A parceira por sua vez com sua capacidade de distorcer qualquer coisa que o ser “Cro-Magno” faça, acaba tornando a entropia amorosa algo de doer. Já não se consegue viver sem os POST-IT’s, você acaba virando um homem POST-IT e o incrível disso é que todo mundo percebe. Parece que estão comentando enquanto você passa na rua:

- Lá vai o homem POST-IT…
- Lá vem o “Cro-Magnon” desorganizado amorosamente.
- “neandertal 2.0″? Esse tá mais pra HOMEM DAS CAVERNAS.

Enquanto isso eu fico tentando me organizar pra poder chegar a meta de qualquer “neandertal 2.0″ que é satisfazer o motivo de viver de qualquer HOMEM POST-IT

… A sua mulher amada.

Teatro de uma vida só.

maio 30, 2008 por delimaquiet

Eu faço teatro desde os 12 anos de idade, levando em consideração meus já 27 anos de vida, podemos dizer que minha história se confunde com essa arte. Foi o teatro que me ensinou praticamente tudo na vida. Me ensinou a conversar, a encarar as pessoas, a mentir, a não me sentir inútil e a aprender a viver um sentimento.

Ok, sei que a primeira coisa que vem a cabeça das pessoas é “um certo receio”. “Será que ele está sendo verdadeiro?”, “É ele mesmo?” e por aí vai. Me acostumei com isso.

Aos 12 era um menino tímido, que morria de medo de falar em publico e olhar as pessoas, mas que uma paixão arrebatadora levou ao teatro. O nome dela, Lívia, menina mais velha e linda como toda primeira paixão é. A garota em questão fazia teatro e depois de muita motivação e um empurrão básico de Beto (amigo/vizinho), resolvi ir ao teatro e esperar Lívia sair do ensaio. Detalhe, com toda a minha ansiedade, acabei chegando antes de começar.

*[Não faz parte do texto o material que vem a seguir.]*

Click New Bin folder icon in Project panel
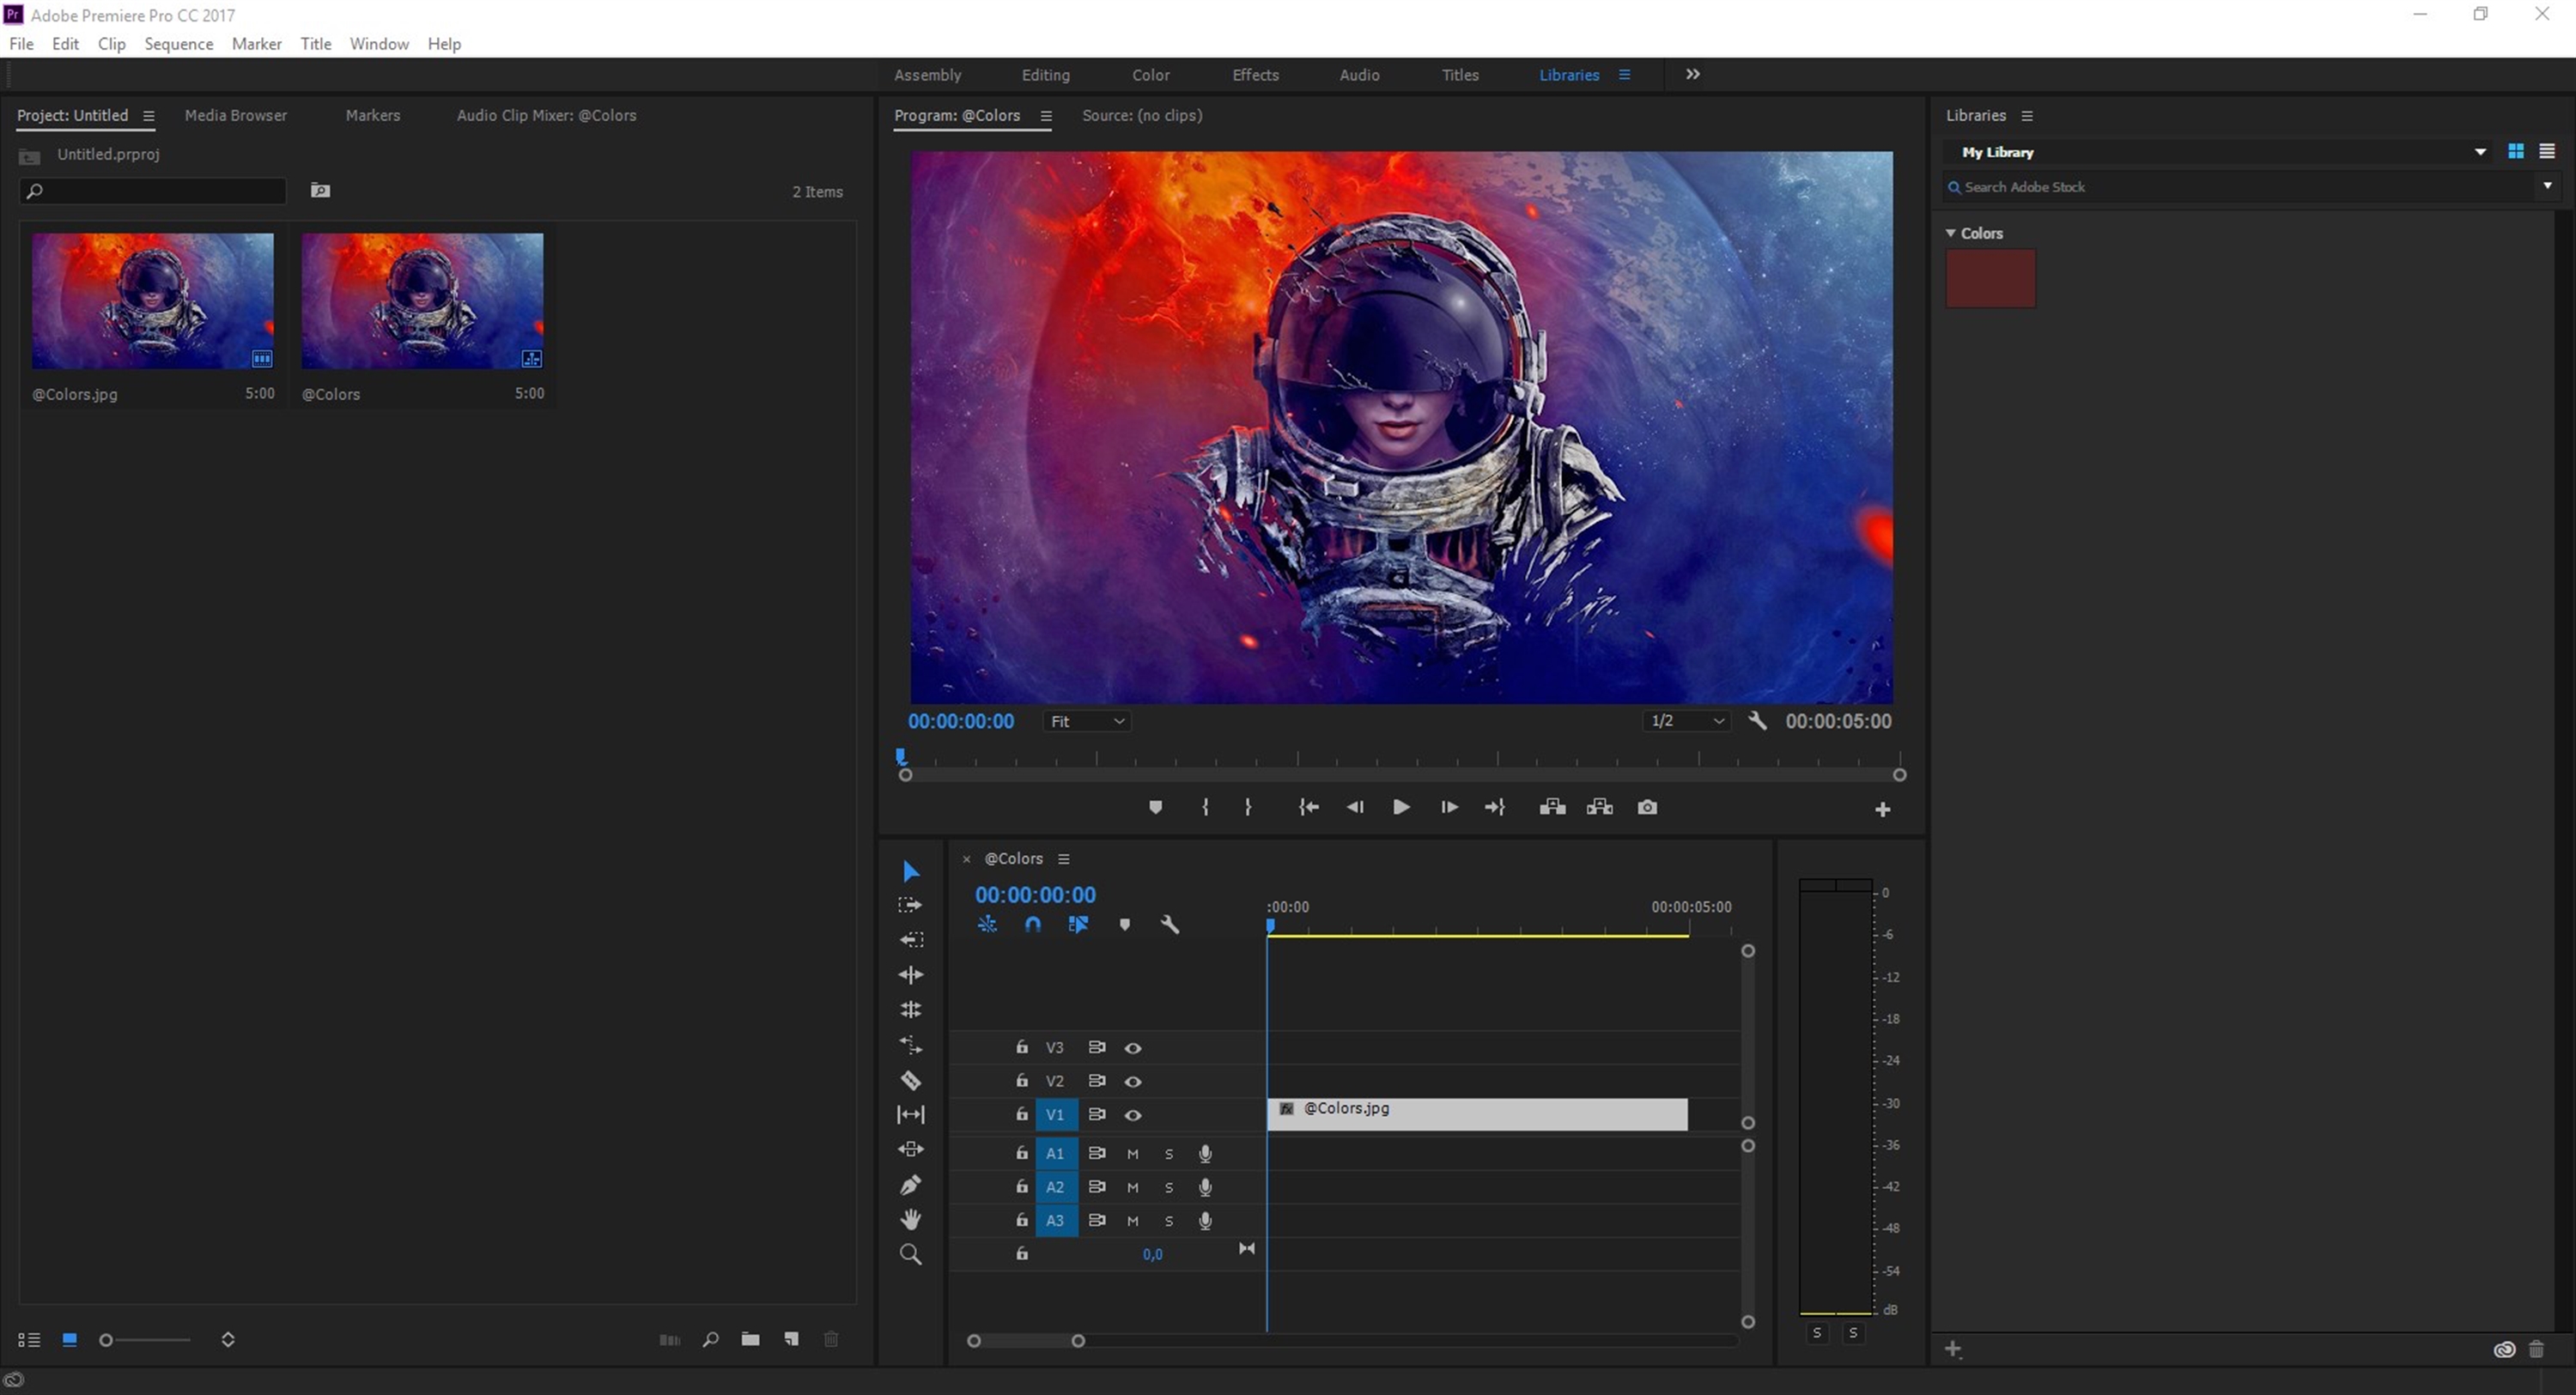 tap(750, 1339)
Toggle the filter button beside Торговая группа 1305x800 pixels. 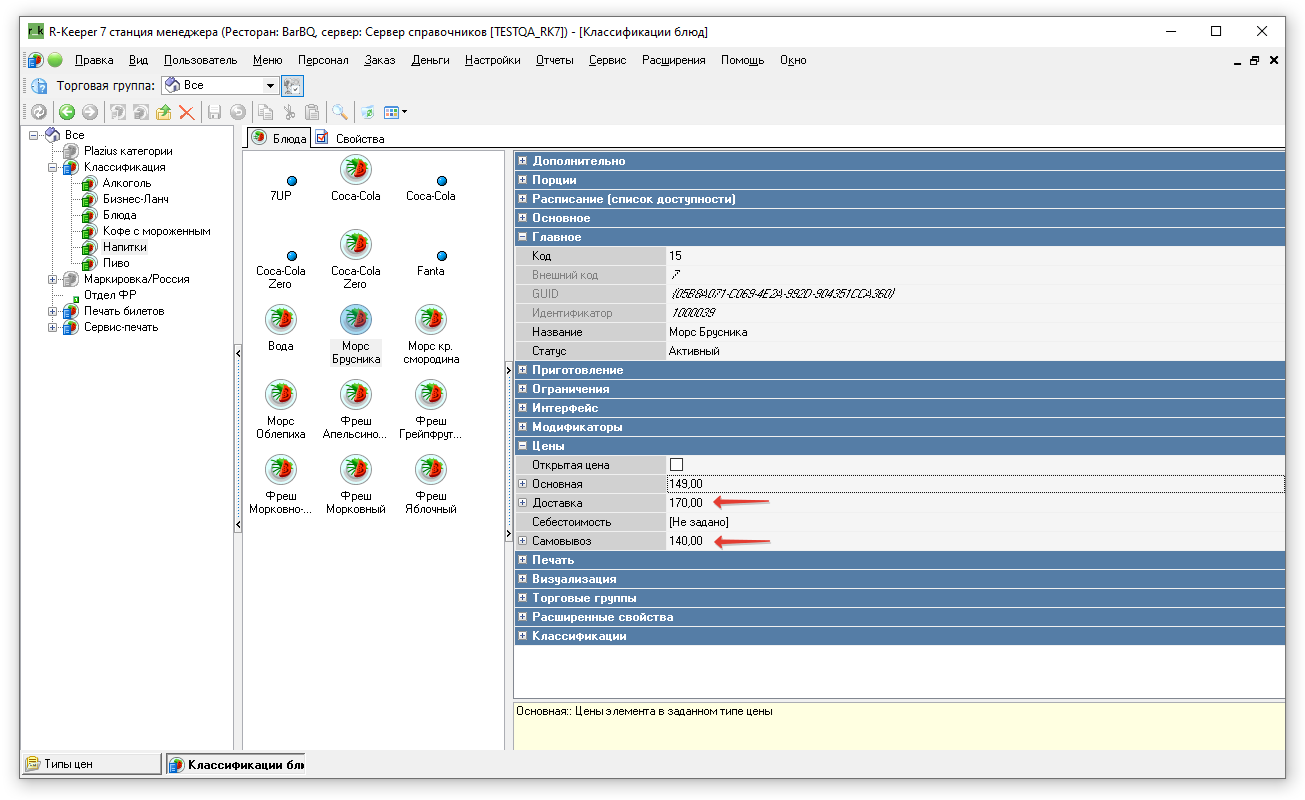click(292, 86)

Fiquei ali sentado, aguardando o início do ensaio e o diretor do grupo olha pra mim e diz:

- E aí, vem ou vai ficar sentado?

Eu retruco:

- Vou ficar aqui mesmo!

Ele vem taxativo:

- Menino, ou você sobe no palco ou vai embora.

Dá pra imaginar meu desespero, fiquei entre a cruz e a espada. Se fosse embora iria parecer ridículo se ficasse teria que enfrentar meu medo de pessoas. Acabei subindo e participando do grupo. Nunca cheguei a beijar Lívia, descobri meses depois que ela tinha queda por mulheres, mas o que ficou foi outra paixão. Desde aquele dia que não parei de fazer teatro. Minha vida tem pitadas de Nelson Rodrigues, Tostoy, Federico Garcia Lorca, Millôr Fernandes, Stanislavski… Tudo motivado pelo teatro. Minha vida tem colheres cheias de música. Tem os pés no chão e a criatividade nas nuvens. Tudo devido ao teatro.

Tudo bem estou babando muito o teatro, mas esse espaço é meu mesmo… rs… Como diz uma quase amiga minha: – “Pelo menos aqui eu mando!”.